I started my morning with a VERY windy run along the path of the little river that I used to ride my bike along when I was 8, and had the only visceral recognition of landscape when I came across the community gardens I remember riding my bike along. An elderly couple was picking up apples off the ground, and I also had a little frison of recognition of this couple, who called out something german and agreeable to me, presumably about the folly of running in the windy rain.

Then I poked around the town a bit, and tried to find the Schloss Favorite, which I most vividly recall for the big slipper you had to put on to schlep across the floors... that and the swan that tried to pull me into the pond, and the mating frogs my mother told me were "copulating" but I heard as "kuppenheiming," which was the name of the town. Confused me for years. But, I was lost today in a housing estate, and found myself on the road to Hugelsheim... which, though now twinned with Cold Lake Alberta, was kind of recognizable, including the church that I had my confirmation in. (The church of one of my monumental moments of confusion -- the bishop asked me my name, and I didn't know if I was supposed to say my "real" name or my confirmation name, so I said my real name, and was confirmed Catherine Elizabeth Catherine, instead of Margaret. One of the many epic moments of anxiety in my young life).

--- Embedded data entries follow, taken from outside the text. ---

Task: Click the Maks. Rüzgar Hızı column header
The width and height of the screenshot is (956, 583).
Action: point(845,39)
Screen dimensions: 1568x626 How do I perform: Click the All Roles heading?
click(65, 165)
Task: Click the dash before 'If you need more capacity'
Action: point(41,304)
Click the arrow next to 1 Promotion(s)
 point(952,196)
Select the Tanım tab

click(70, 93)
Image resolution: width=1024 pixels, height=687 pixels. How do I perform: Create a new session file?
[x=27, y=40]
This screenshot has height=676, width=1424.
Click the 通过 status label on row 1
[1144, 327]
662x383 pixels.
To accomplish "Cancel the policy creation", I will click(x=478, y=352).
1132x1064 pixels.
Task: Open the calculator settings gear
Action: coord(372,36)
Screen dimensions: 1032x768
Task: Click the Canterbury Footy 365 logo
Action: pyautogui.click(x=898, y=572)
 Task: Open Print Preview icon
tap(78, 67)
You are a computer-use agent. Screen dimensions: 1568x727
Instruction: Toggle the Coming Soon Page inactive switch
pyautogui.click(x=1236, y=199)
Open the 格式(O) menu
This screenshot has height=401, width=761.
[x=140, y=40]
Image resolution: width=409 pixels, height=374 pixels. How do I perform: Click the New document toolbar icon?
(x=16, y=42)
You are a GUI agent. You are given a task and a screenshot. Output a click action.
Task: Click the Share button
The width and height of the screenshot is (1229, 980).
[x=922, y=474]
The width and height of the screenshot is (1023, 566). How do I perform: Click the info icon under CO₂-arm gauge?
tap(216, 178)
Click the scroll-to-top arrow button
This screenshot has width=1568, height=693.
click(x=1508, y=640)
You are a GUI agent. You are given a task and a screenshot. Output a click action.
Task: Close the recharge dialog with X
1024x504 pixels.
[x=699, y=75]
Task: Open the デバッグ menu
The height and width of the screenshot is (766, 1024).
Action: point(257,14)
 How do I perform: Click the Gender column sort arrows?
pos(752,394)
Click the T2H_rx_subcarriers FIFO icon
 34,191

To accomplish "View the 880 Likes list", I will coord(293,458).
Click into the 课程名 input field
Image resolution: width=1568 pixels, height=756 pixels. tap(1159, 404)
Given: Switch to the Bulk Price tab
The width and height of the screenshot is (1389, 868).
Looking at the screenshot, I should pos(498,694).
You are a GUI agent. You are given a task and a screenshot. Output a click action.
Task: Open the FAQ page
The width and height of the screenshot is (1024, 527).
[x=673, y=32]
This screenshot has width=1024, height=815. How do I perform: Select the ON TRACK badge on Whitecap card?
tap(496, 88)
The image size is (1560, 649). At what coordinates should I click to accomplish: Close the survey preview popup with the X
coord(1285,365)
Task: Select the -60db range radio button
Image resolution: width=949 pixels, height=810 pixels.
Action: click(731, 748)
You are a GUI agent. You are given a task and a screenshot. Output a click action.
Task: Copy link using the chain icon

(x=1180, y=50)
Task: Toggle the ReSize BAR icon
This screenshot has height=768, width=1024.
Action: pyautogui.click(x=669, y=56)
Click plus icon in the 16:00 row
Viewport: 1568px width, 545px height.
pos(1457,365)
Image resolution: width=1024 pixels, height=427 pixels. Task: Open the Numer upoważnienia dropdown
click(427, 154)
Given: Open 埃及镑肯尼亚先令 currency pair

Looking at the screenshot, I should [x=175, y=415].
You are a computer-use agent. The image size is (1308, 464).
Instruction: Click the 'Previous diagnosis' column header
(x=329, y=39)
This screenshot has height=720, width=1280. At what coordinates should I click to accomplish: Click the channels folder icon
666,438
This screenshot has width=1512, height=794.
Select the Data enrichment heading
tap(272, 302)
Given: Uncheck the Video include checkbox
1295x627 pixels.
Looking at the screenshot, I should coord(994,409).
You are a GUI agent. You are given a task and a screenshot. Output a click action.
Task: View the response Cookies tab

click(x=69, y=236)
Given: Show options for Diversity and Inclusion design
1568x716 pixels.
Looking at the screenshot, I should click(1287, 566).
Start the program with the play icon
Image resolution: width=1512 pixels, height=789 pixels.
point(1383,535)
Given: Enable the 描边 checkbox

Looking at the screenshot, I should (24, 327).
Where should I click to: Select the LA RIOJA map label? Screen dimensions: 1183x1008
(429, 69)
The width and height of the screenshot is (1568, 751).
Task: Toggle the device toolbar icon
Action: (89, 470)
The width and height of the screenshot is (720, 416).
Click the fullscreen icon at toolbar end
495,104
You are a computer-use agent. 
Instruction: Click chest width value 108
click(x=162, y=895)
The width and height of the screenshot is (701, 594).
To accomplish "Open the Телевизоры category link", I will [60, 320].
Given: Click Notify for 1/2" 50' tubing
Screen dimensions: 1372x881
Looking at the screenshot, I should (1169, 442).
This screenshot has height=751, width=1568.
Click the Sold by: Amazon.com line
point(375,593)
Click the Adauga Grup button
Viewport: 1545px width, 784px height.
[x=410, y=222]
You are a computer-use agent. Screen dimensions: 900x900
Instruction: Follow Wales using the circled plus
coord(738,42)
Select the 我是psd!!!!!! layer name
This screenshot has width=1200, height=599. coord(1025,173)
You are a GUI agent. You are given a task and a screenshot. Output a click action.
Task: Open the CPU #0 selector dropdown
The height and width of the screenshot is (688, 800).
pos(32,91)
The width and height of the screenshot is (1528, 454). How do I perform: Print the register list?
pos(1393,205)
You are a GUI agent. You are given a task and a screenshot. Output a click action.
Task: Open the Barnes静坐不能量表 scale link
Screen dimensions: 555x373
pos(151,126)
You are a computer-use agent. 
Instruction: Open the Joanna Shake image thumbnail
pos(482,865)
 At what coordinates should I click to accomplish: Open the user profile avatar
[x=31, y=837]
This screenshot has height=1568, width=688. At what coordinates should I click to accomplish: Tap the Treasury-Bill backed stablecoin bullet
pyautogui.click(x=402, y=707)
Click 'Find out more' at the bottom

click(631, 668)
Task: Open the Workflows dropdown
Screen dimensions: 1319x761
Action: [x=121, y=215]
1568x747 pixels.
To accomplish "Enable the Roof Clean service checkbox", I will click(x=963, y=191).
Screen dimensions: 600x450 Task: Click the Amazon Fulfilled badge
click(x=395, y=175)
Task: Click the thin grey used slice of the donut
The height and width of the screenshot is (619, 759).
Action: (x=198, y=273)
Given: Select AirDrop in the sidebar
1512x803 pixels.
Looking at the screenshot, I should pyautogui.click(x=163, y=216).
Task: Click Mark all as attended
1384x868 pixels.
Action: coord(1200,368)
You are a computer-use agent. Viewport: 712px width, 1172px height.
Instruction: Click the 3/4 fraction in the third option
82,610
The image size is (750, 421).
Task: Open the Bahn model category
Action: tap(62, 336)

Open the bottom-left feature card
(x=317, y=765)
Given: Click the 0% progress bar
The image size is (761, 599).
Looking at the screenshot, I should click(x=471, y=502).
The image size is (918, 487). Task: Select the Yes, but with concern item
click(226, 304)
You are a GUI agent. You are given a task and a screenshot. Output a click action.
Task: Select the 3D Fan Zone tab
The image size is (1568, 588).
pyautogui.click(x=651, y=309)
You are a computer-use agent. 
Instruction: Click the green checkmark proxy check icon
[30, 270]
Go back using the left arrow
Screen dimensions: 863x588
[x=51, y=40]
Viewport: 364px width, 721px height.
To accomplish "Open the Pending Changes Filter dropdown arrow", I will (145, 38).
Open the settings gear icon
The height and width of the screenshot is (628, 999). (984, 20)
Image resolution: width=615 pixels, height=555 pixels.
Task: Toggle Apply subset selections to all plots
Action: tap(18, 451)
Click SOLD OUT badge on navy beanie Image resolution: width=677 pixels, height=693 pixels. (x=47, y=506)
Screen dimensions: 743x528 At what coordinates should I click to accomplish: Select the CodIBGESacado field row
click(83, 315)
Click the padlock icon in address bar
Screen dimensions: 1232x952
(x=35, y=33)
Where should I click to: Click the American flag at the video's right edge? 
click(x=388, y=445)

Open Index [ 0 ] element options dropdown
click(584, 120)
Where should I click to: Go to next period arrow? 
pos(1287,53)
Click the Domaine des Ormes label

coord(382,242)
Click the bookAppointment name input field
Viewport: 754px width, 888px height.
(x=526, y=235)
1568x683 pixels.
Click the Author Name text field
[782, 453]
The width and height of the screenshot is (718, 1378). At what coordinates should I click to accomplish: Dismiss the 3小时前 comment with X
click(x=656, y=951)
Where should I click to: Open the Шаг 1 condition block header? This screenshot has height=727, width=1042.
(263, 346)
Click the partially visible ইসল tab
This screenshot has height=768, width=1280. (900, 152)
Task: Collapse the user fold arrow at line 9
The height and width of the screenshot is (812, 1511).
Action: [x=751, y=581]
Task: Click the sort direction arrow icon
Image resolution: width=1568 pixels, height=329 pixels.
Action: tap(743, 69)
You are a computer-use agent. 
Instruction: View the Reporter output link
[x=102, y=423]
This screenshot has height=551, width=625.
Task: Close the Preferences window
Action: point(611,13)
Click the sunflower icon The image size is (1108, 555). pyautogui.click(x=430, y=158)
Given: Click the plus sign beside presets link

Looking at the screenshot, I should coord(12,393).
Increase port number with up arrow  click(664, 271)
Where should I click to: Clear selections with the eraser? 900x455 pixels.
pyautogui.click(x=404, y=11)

Then, drove around what was the base, and which is now a small airport and a hodgepodge of recycled buildings. The hangers covered in camouflage grass are a museum, and there's a BMW test track, and a weird tattoo studio with sculptures out front. The only truly recognizable building is the arena, which is now a curling club and eishaus. That tripped me up a bit, though -- suddenly had a vivid recall of black cat gum, of my sister inching her way across the ice on her 3 year old blades and then dropping the plaque for her instructor. A lot held in that space, 8 year old soldiering-on and parental distintegration.

After the base, I headed off toward Stuttgart... I had some notion of finding a place for lunch, and maybe buying a Freitag bag... but here were roadwerks, and roadwerks, and the charm of being on the autobahn wore thin even in german. I was in a tunnel, then I was spinning around a ring road, and as I was searching for the ausfahrt I was supposed to take, PLUNK I was spun outside the north of stuttgart. I contemplated turning around, but didn't have much heart for that choked up tunnel or the tailback that had been facing the other way... so I pulled over, figured out where I was on the map and set off for my ultimate destination, the airport hotel near frankfurt. I had some notion that I'd find the hotel then set off for some food.

Five hours after setting out, I finally found the hotel. It was a day of being lost, and not charmed. Was glad I didn't set out for some place further, because it took me about 5 hours to cover approximately 150 km. Tailbacks and confusion, basically, and having to steel myself to enter the PennyMarkt and utter caveman german to try to find my hotel, after spinning restlessly on the speed of low blood sugar around the wrong town for an hour.

Finally found the hotel... and it's basically an upscale prison. Not a single note of luxury -- a single murphy bed, one flat pillow, no headboard! There were, however, gummi sheep on the pillow:



After a day spent LOST on various autobahns, spinning around stuttgart and environs like there was a magnetic force field keeping me out, and then a dinner where I quaffed two glasses of wine and gobbled a lot of schweine, the gummi sheep made me laugh out loud. Repeatedly.